Этот бессмысленный набор слов не имеет отношения к главной функции армии. И слова эти ложны даже в рамках бессмыслицы. Какой общественный контроль? Никогда ранее в обозримый период общество не было в такой степени лишено даже информации о том, что творится в Вооруженных силах, в каком состоянии находятся их главные структурные элементы. То, что по каплям просачивается в печать, поражает глубиной разрушительного воздействия реформы.
Вообще, во время перестройки и реформы российская интеллигенция с какой-то наивной, готтентотской безответственностью одобряла разрушение сложнейших структур, являвшихся замечательным творением нашей цивилизации. Причем нередко речь шла и идет о творениях уникальных, содержащих в себе неуловимую духовную компоненту — так что нет уверенности, что эти структуры вообще удастся возродить после их гибели. Процесс этого тупого и бездумного уничтожения сложных систем, которые создавались предыдущими поколениями (причем не только советскими), продолжается и сегодня. Это можно сказать и о школьной реформе, и о планах расчленения единой железнодорожной или энергетической системы, и о многих других планах.
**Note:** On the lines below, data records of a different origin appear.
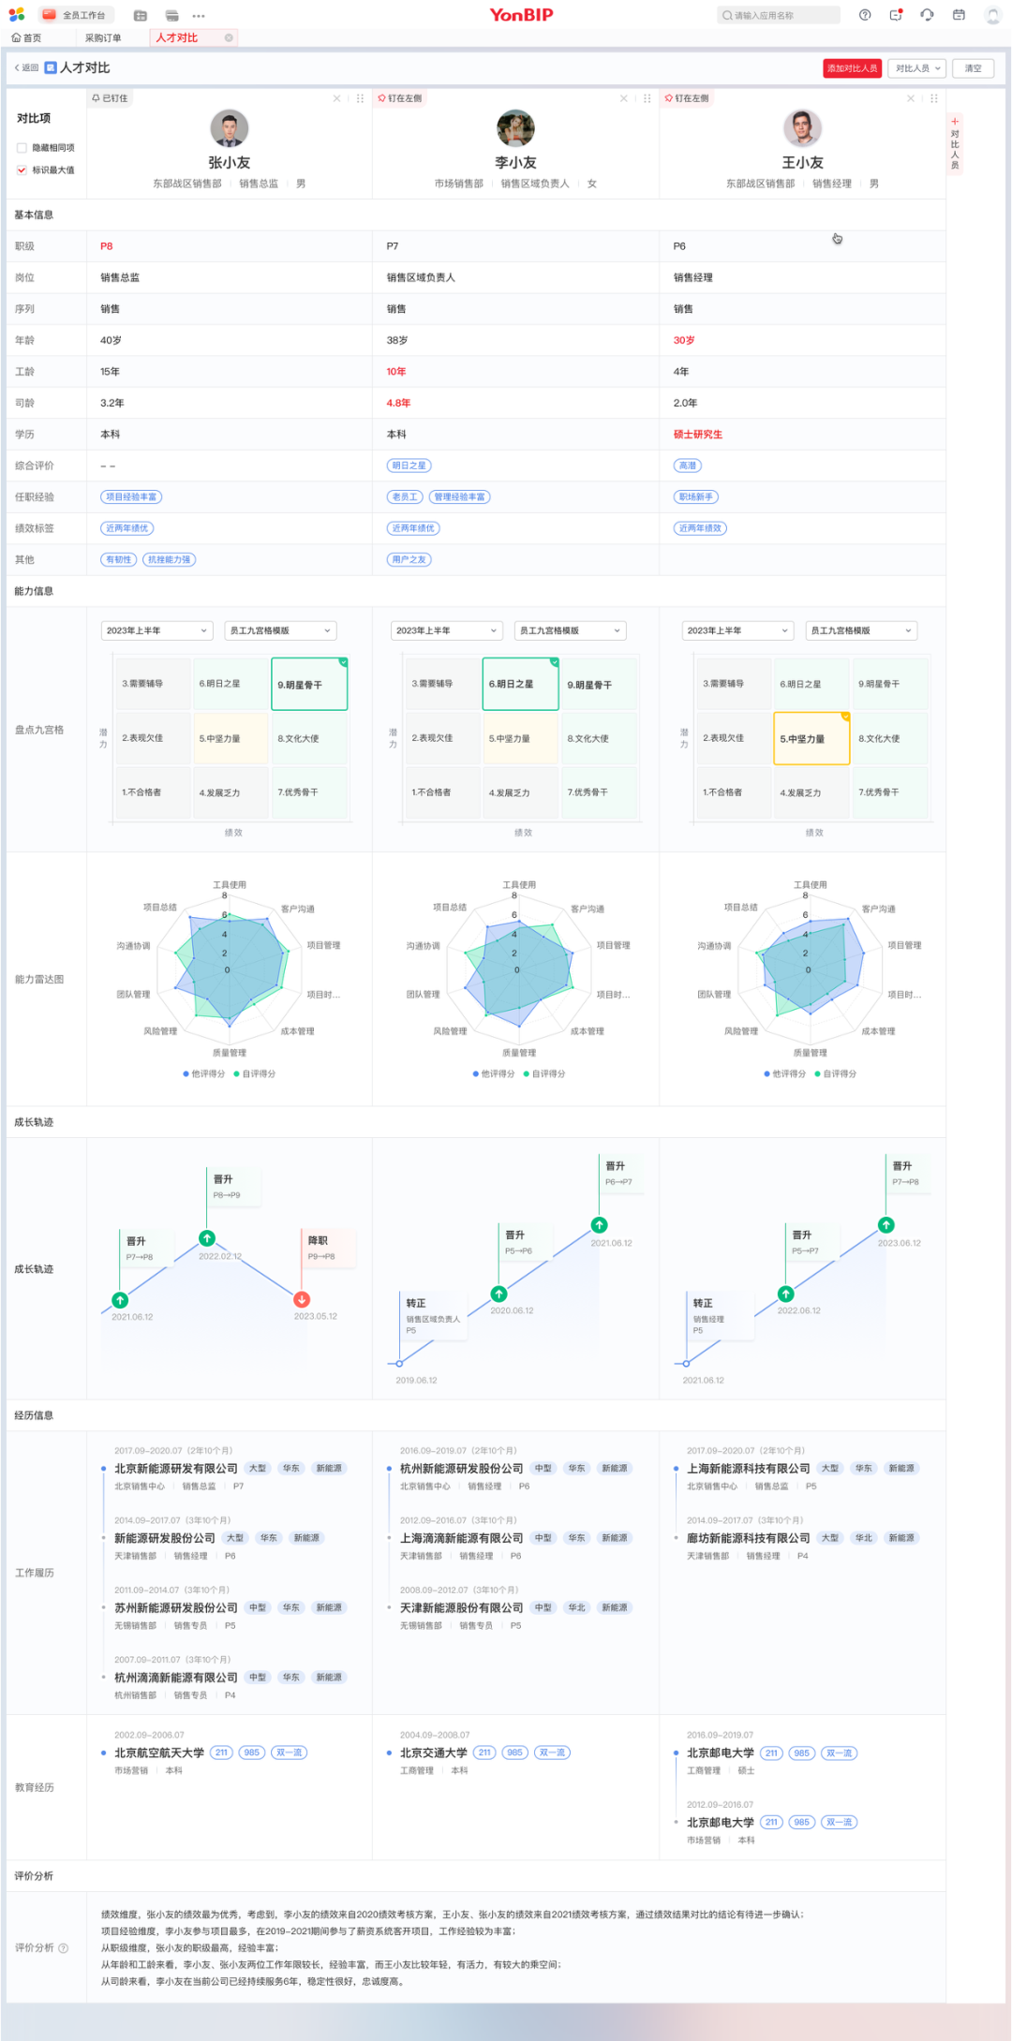The width and height of the screenshot is (1012, 2041).
Task: Go to the 首页 tab
Action: (27, 37)
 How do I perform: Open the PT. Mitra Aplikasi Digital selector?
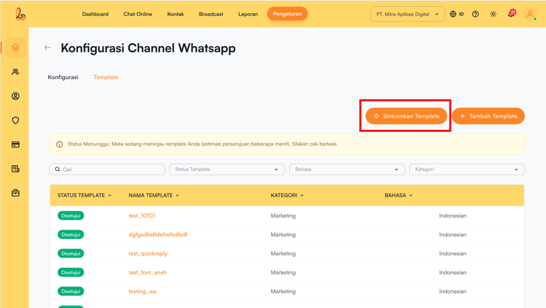[407, 14]
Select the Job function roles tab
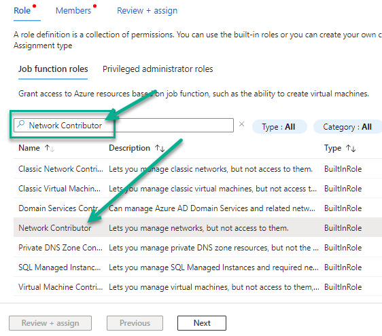The width and height of the screenshot is (382, 336). (x=53, y=69)
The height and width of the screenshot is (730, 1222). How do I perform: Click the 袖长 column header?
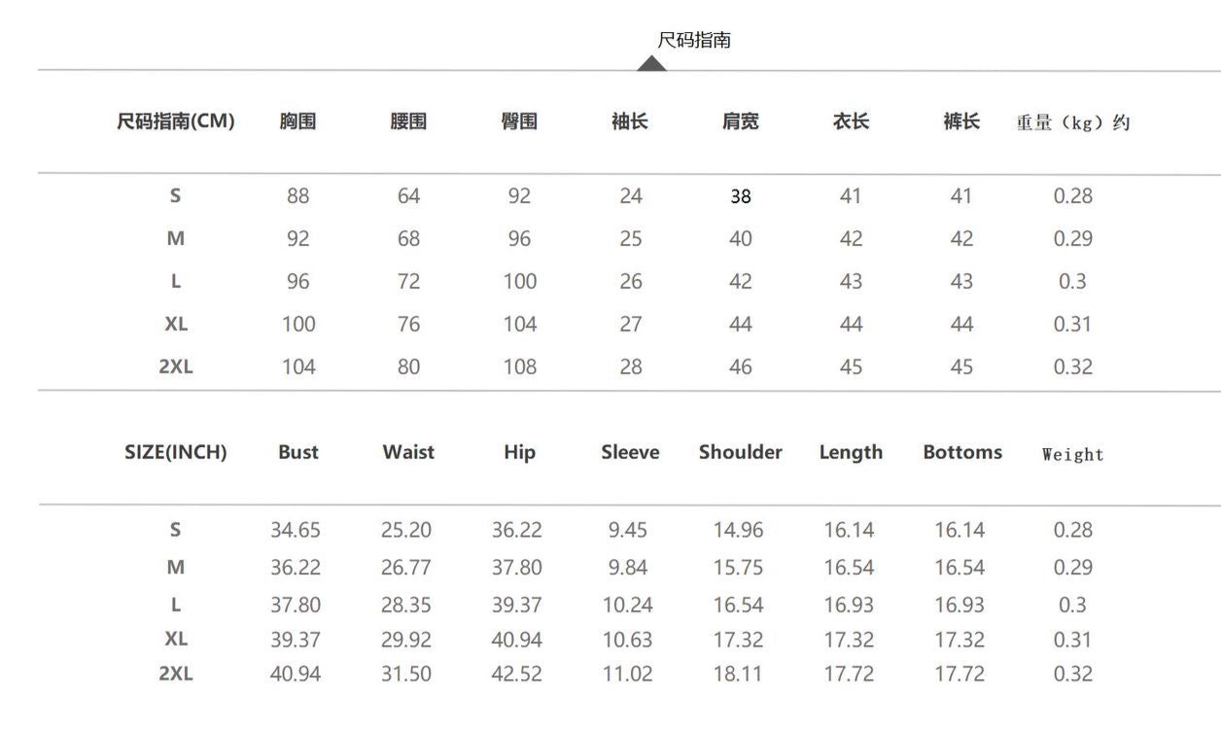point(630,122)
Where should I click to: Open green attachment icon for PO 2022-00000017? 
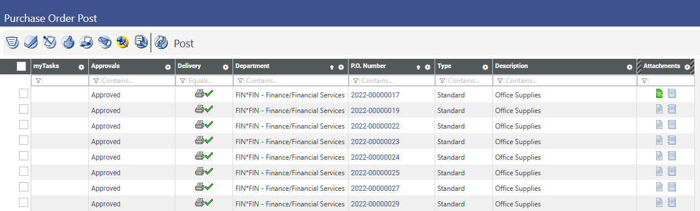point(660,93)
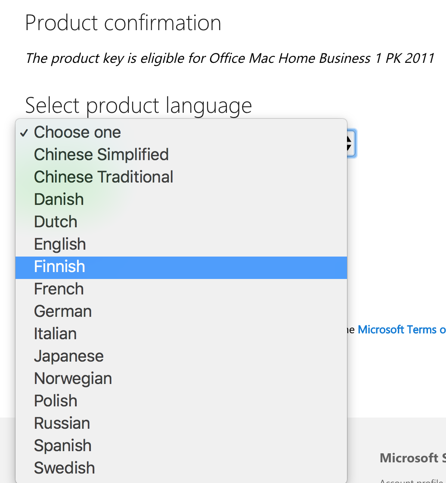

Но я для примера возьму два почти крайних случая — КГБ (шире — службу государственной безопасности) и науку. Разные структуры, разные функции, разные причины ненависти реформаторов к этим системам, но удивительное сходство в реакции интеллигенции, наблюдавшей зрелище уничтожения этих сложных институтов. О КГБ выскажу общие соображения и то, что приходилось видеть «невооруженным» глазом, не обращаясь ни к архивам, ни к специальной литературе.